Patient-centredness »

A concern for and responsiveness to patient preferences, attitudes and experiences are also key components of quality. Responsiveness can entail improving access to treatment and information, ensuring participation in healthcare decision-making, and supporting involvement in policy-making.

Canada, unlike many countries with quality performance frameworks, does not include an explicit focus on patient-centredness or responsiveness in the conceptualization underpinning quality measurement and reporting.

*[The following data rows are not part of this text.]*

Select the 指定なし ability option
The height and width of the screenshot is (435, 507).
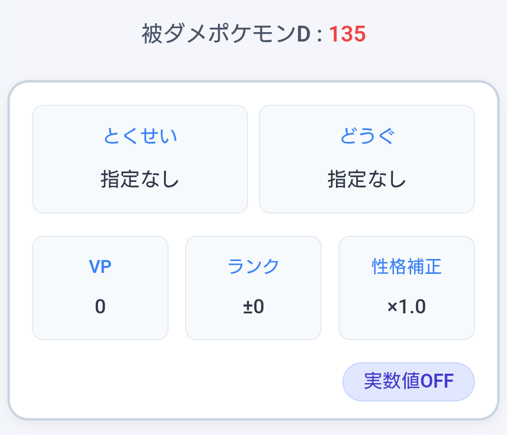tap(140, 180)
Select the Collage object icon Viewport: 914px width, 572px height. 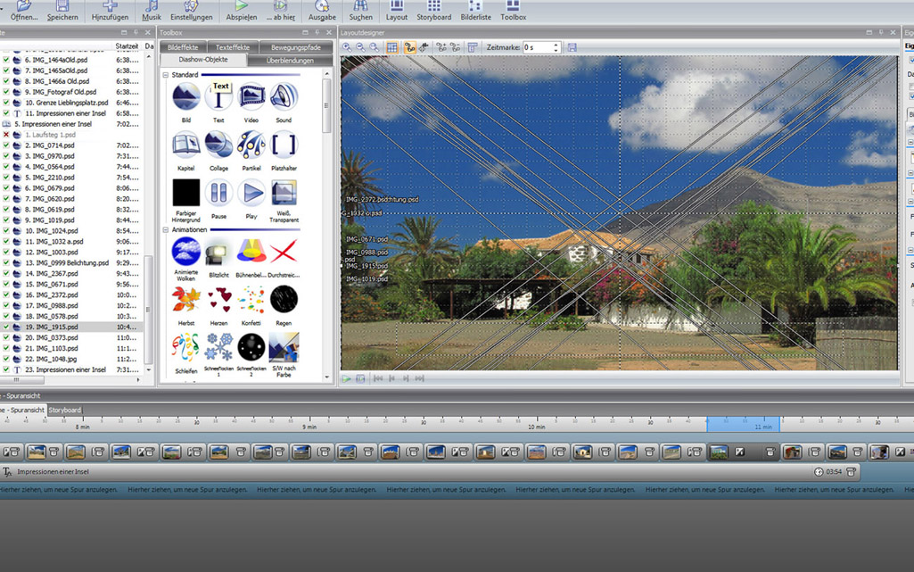coord(218,145)
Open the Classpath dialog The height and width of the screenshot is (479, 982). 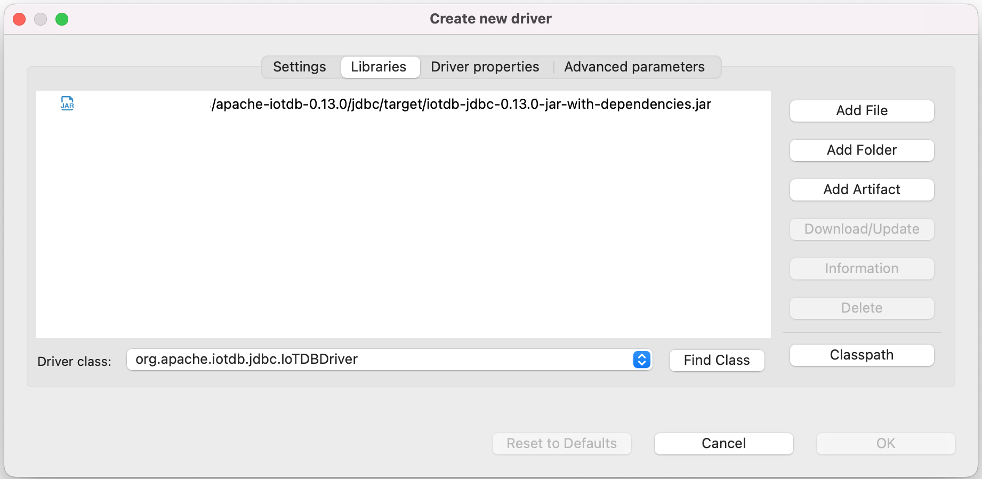click(x=862, y=355)
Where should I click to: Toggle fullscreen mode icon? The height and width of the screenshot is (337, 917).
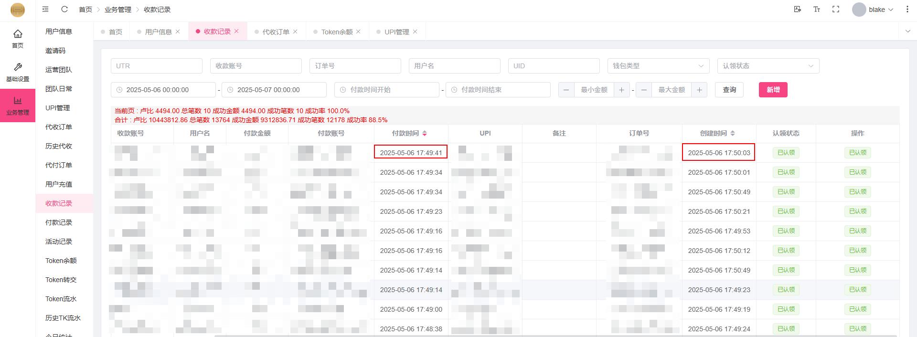(836, 9)
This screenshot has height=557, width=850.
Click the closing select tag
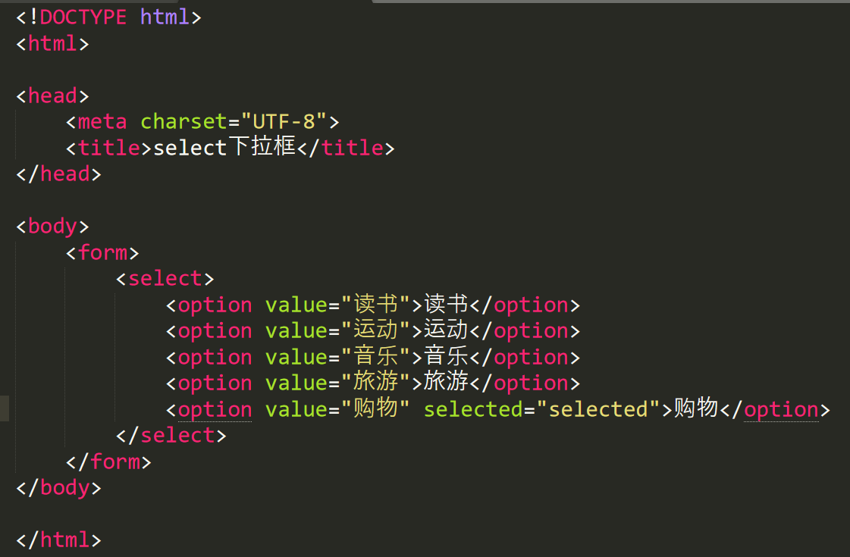click(x=171, y=435)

International surveys, however, reveal that Canadians are relatively satisfied with the healthcare they receive. One such study found that 61% of Canadian respondents rated the care they had received in the preceding year as excellent or very good, compared to 62% of respondents in the United Kingdom and 55% of respondents in the United States. Another international survey, this time of adults with health problems, found that 56% of Canadian respondents indicated that their doctor always involved them in decisions about treatment, a similar percentage to that in many other countries and higher than in France, the United Kingdom and the United States.

Equity »

Equity is an underlying value and much-cherished tenet of healthcare across Canada, such that all people in Canada receive care based on clinical need, and that healthcare contributes to reduced differences in health status and outcomes across groups. It is a value that is difficult to track, due to the paucity of timely data on equity and disparities. An exemplary model of comprehensive data analysis exploring the impact of socioeconomic status, sex and age on processes and outcomes of care has been undertaken by the Manitoba Centre for Health Policy.

Despite a lack of a comprehensive national data set on equity, it is possible to draw some conclusions from the data that are available. Notably, there are serious concerns about deficiencies in the health status of aboriginal people and their ability to access high-quality healthcare.

Furthermore, as is the case in many developed countries, there is a clear correlation between low income/socioeconomic status and poor health status in Canada. This does not appear to be related to healthcare cost concerns. However, an international survey did find that 16% of Canadian respondents indicated that they did not fill a prescription or skipped doses, and that 29% did not seek needed dental
care – both areas that are not publicly funded in Canada – because of cost concerns.

Concluding Comments »

The data presented in this chartbook identify areas where Canada performs well in terms of the quality of the healthcare provided to Canadians and areas that require improvement. The findings should be useful in informing the development of policies and initiatives to address specific quality problems in Canada’s healthcare, and lead to better outcomes for patients. They provide a baseline against which the impact of future quality improvements can be measured. Perhaps most significantly, they underscore the need for improved national data standards, collection and analysis, so that further aspects of quality can be assessed and monitored over time. Patients, practitioners, policy makers and health administrators would all benefit from such an initiative.